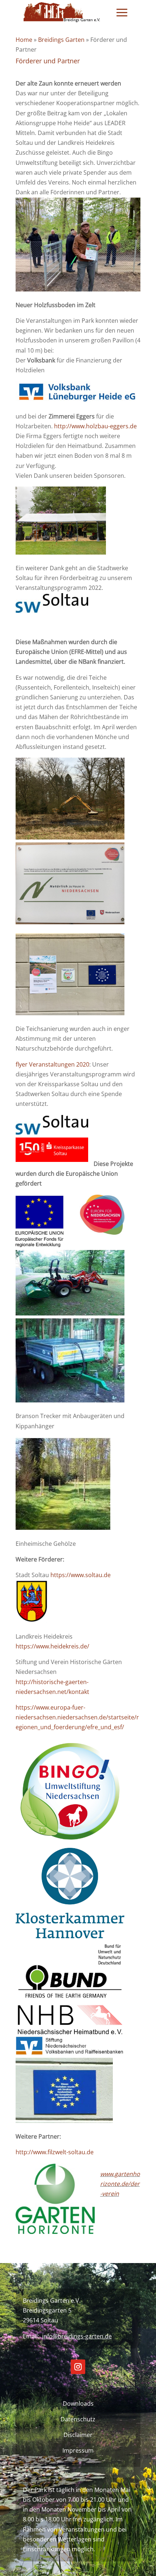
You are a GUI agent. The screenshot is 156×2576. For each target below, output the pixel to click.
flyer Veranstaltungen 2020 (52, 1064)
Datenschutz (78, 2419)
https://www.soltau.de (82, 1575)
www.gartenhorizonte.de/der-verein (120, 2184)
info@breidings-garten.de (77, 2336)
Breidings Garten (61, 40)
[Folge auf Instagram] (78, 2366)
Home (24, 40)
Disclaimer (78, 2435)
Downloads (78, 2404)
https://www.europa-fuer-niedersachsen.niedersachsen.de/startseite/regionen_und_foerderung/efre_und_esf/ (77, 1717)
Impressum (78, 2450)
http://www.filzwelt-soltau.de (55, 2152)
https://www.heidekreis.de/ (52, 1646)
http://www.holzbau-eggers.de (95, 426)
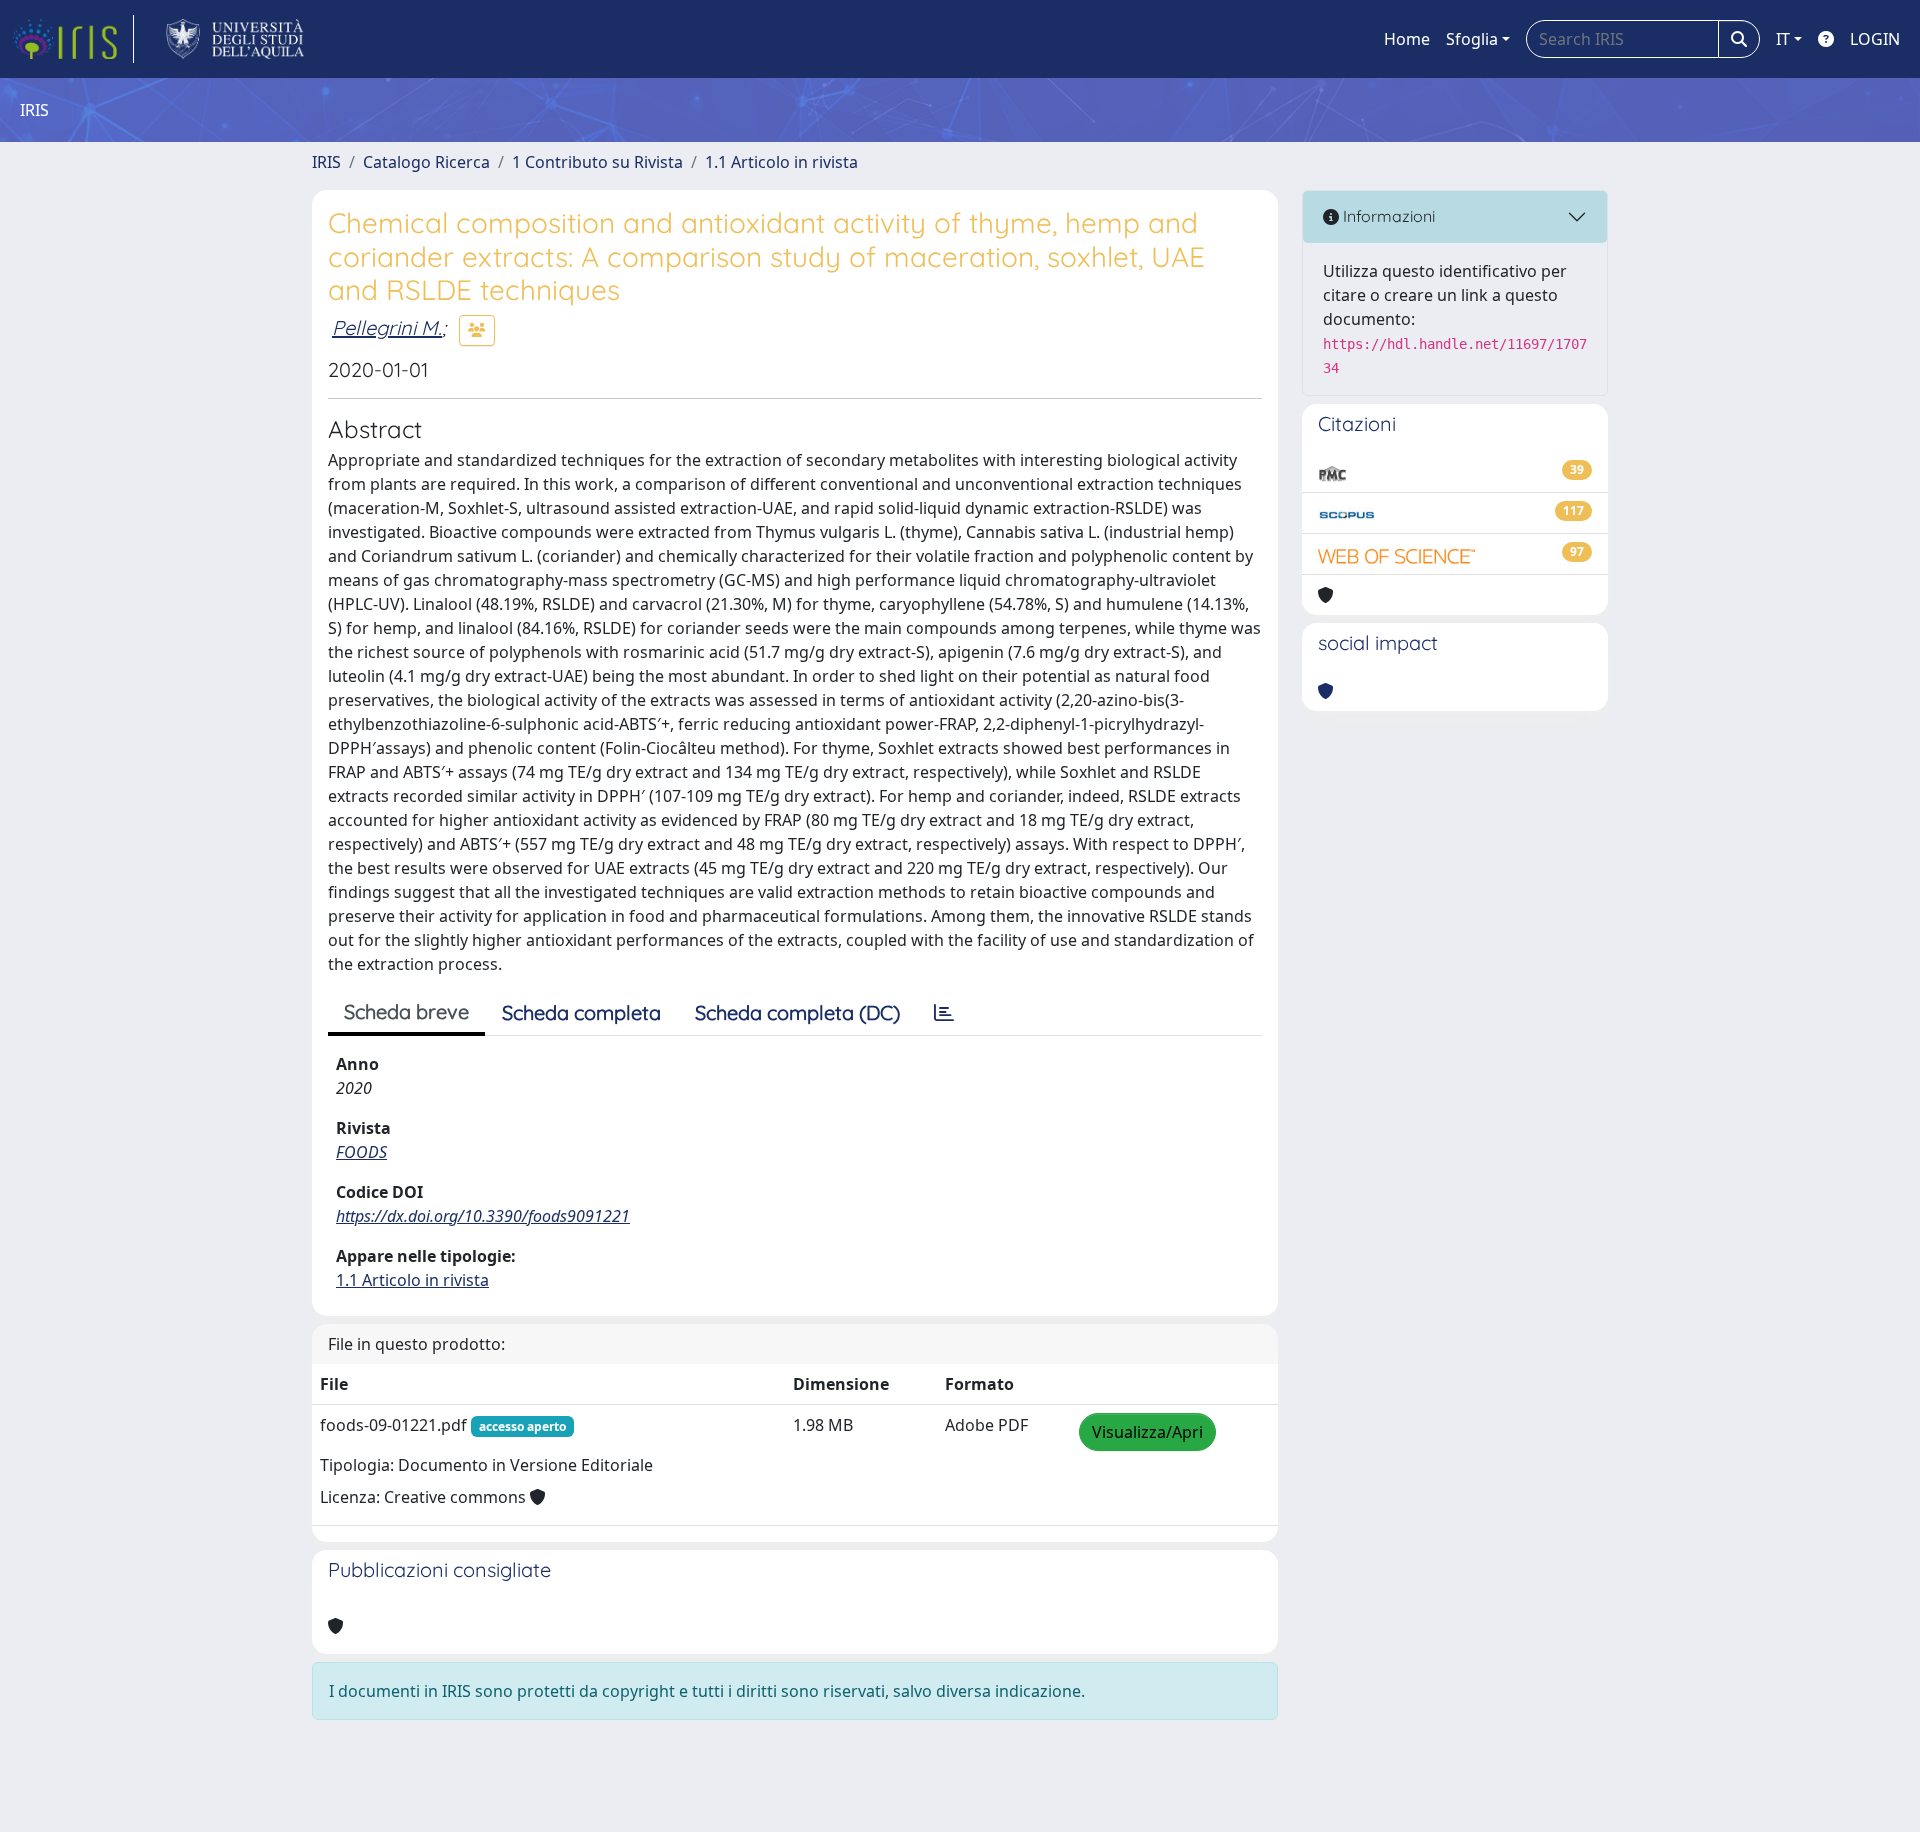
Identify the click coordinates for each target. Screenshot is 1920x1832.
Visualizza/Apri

--

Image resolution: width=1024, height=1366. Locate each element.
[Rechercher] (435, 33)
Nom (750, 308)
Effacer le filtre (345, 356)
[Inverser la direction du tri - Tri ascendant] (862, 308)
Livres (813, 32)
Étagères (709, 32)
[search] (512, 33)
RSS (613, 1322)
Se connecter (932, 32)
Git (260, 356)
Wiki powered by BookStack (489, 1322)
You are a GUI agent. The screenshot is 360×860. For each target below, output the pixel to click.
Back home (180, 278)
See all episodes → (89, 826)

==

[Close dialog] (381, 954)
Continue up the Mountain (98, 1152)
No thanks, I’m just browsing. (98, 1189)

Problem to solve: Above are some lines. Repeat exactly, and only, those from the line that has "Identify the click" through the line that has "Visualizza/Apri".

Completed task:
Identify the click coordinates for each target. Screenshot is 1920x1832.
Visualizza/Apri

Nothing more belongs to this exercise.